A stained smear is used to locate the specimen with dry objectives (10X, 40X), whereas the smear covered with immersion oil provides a clear and translucent image of the bacteria/microorganism. You can also see the images of the bacteria directly by focusing on oil however it requires technical expertise and sharp power of observation. The steps to operate the basic microscope are described below.

• Set the smear onto the stage, then concentrate on the image.
• To study a specimen with the aid of an eyepiece or objective lens. During the initial stage , make sure to keep the condenser to the level of the stage in the scope.
• Open the aperture diaphragm completely of the condenser. Then, by tilting the mirror focus , you can move the optical Axis.
• Examine the picture of the specimen in sharp focus using the fine control of the lens. The majority of the time, a flat mirrors are employed and for lower power concave mirrors are used. Change the angle of the condenser to increase the light and aperture diaphragm to obtain a clear as well as the best contrast from the smear.
• Determine the exact position of the condenser most suitable to focus the smear. Take off the evepiece and looking through the tube to the visible light.
• Make sure you get a good light after adjusting the condenser’s location. Furthermore tilting the mirror will aid in the illumination.

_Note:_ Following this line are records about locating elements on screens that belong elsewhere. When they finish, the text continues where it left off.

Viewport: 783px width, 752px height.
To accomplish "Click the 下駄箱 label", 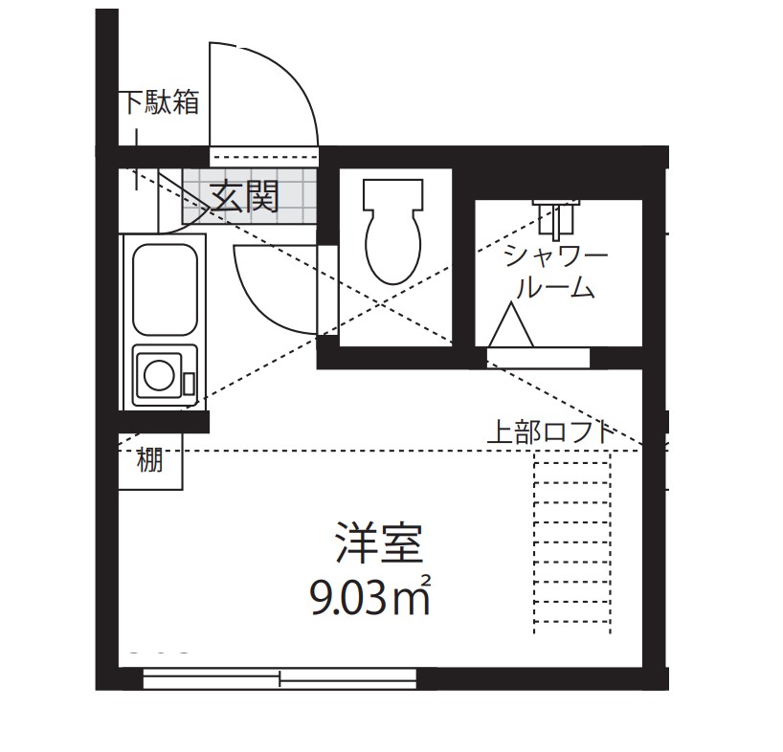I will pyautogui.click(x=160, y=102).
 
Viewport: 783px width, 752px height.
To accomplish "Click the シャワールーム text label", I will pyautogui.click(x=556, y=271).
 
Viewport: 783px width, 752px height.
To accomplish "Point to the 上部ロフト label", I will pyautogui.click(x=549, y=432).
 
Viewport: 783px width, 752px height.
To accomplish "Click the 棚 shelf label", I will pyautogui.click(x=149, y=462).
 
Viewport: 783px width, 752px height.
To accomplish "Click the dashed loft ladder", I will pyautogui.click(x=571, y=545).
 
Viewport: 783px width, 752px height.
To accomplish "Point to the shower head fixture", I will pyautogui.click(x=557, y=216).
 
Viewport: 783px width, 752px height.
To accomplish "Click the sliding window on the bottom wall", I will pyautogui.click(x=280, y=678).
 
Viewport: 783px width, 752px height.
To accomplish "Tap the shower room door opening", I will pyautogui.click(x=538, y=358).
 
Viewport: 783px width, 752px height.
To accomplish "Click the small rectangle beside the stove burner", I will pyautogui.click(x=189, y=383).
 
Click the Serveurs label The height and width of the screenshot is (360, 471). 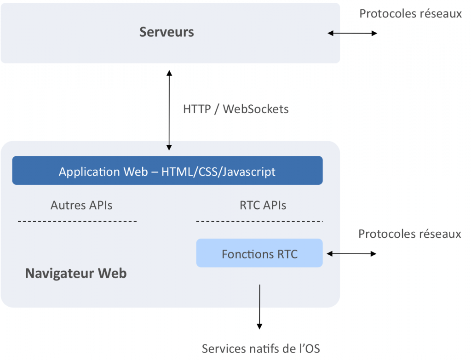167,32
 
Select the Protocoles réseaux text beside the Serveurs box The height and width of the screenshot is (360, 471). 410,14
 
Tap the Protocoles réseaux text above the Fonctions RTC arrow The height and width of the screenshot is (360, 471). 409,234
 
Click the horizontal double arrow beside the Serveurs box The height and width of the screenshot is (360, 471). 352,33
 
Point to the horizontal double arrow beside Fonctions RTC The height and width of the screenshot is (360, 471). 351,253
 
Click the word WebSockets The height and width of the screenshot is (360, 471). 256,109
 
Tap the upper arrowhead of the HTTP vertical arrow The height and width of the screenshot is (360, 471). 169,73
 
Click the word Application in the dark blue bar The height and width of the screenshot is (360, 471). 89,171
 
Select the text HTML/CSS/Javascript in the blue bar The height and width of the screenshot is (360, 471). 218,171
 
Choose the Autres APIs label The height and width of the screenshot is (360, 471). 81,205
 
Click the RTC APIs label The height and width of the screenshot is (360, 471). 263,205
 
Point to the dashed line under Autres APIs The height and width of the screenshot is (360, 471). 77,222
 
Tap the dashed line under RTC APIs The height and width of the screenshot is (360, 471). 259,222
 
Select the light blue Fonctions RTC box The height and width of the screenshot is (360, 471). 259,253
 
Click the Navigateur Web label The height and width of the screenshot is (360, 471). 76,274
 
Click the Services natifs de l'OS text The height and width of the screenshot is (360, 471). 261,349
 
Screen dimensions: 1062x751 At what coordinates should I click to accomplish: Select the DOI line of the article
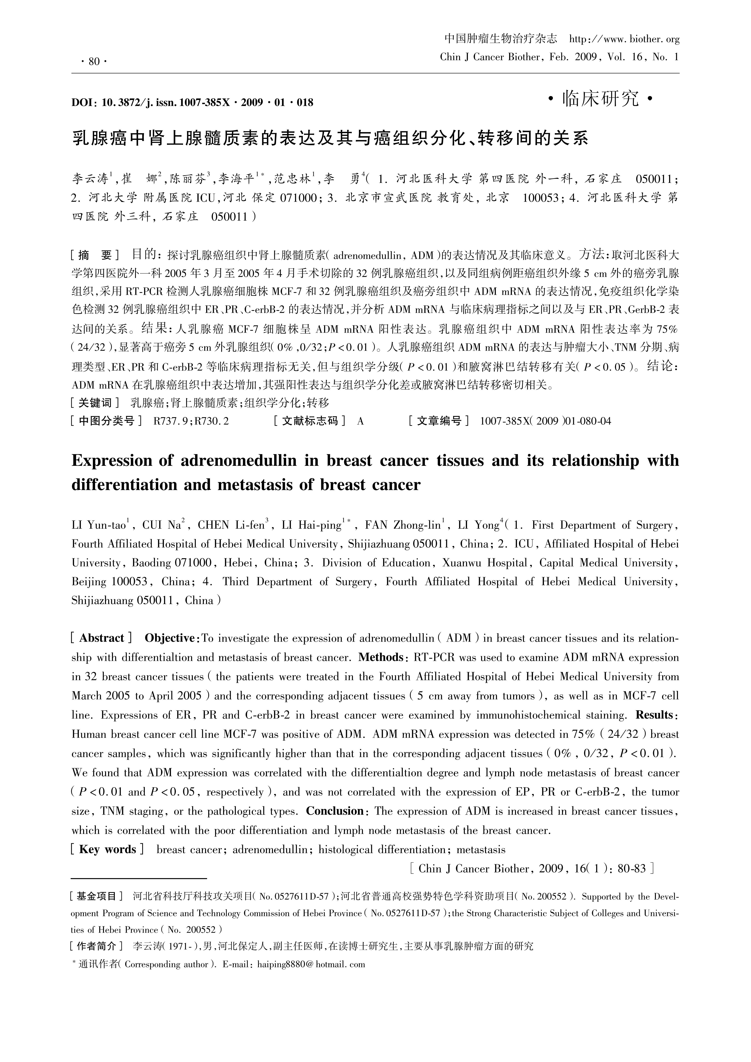tap(192, 102)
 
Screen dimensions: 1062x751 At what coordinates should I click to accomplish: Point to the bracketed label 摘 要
tap(95, 255)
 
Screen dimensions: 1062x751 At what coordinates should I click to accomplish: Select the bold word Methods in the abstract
tap(381, 657)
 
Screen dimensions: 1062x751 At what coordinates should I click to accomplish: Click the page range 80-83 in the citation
tap(631, 869)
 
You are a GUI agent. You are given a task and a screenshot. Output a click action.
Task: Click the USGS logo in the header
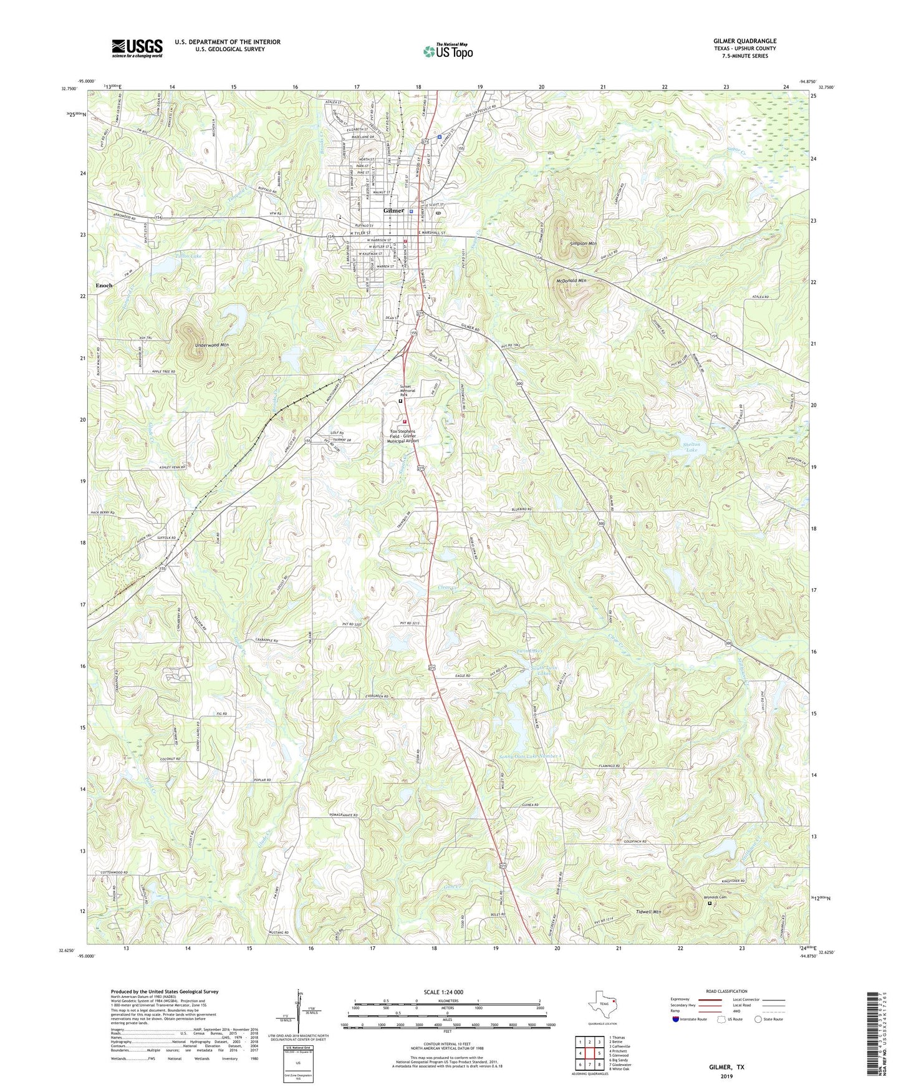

• Reduce the scattered light that comes from the lenses by closing aperture diaphragm on the condenser. It is easy to change the nosepiece on to another objective lens and then look at the the slide’s surface with the eyepiece. Then, focus it on the final adjustment to get the most optimal light. It is worth noting that the focal point of one objective is almost the same as that of other when the lenses are of a single manufacturer. A mismatch in the focal position is , therefore. possible. It is therefore necessary to lift the tube slightly prior to focusing the high-power (40X) (or oil immersion (100X) into the proper position.
• Be careful when using lenses for focus above the objective which are adjustable using a side view, then lower the objective slowly on oil drop and then down just a bit in that it will be able to touch the drop of oil onto the slide. If the specimen is found using fine adjustment, search for the specimen, then raise the objective by with the large adjustment wheel. It is recommended that prior to placing the slide onto the platform,, apply an oil drop onto the smear. It is also helpful to apply the drop of oil onto the slide using the nosepiece rotated half in the direction of the desired objective before moving the oil-immersion goal into place.
• Generally speaking, focusing an image while in oil requires some practice. If the specimen is situated in a specific area, you can use a fine adjustment wheel to get a sharp and clear image of the specimen. There is a good chance of breaking the slide while focusing in oil immersion. This is why extreme diligence is needed. The dull, dim and blurred image indicates something is not right in the lens. This is why it is important to clear the objective by using lens paper. Sometimes, it’s necessary to examine the tubes and eyepieces too. One of the most common causes that causes haziness is an air bubbles that are trapped in the oil of immersion. There is a way to eliminate these bubbles first by raising your objective and then turning the eyepiece. clean the oil off with lens paper , then turning the eyepiece back and focus again. Sometimes, closing the diaphragm may also cause an image that is not as sharp.